== Work to be completed ==
Return the lines below that contain "pyautogui".

== Records supplied ==

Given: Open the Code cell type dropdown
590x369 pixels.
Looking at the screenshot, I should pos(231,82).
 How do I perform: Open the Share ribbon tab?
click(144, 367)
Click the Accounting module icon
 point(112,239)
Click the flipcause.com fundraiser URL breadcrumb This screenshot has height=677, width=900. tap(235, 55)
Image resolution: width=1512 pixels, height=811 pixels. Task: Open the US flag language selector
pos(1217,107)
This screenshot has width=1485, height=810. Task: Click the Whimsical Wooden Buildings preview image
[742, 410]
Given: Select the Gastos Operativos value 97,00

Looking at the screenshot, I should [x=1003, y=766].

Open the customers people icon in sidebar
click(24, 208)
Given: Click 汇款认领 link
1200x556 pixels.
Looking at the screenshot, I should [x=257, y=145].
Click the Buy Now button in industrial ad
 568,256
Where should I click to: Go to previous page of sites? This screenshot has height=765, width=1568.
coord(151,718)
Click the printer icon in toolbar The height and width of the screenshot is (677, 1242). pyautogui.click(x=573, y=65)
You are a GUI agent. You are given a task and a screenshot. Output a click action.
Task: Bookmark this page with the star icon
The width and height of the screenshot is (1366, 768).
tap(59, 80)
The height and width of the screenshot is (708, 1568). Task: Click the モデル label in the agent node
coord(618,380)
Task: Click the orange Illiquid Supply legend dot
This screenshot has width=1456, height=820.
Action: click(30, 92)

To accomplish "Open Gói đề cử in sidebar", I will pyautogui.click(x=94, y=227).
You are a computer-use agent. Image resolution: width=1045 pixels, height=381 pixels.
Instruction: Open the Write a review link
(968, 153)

== Solution to this problem ==
Click the printer icon in toolbar The height and width of the screenshot is (677, 1242). pyautogui.click(x=573, y=65)
To accomplish "Open Gói đề cử in sidebar", I will pyautogui.click(x=94, y=227).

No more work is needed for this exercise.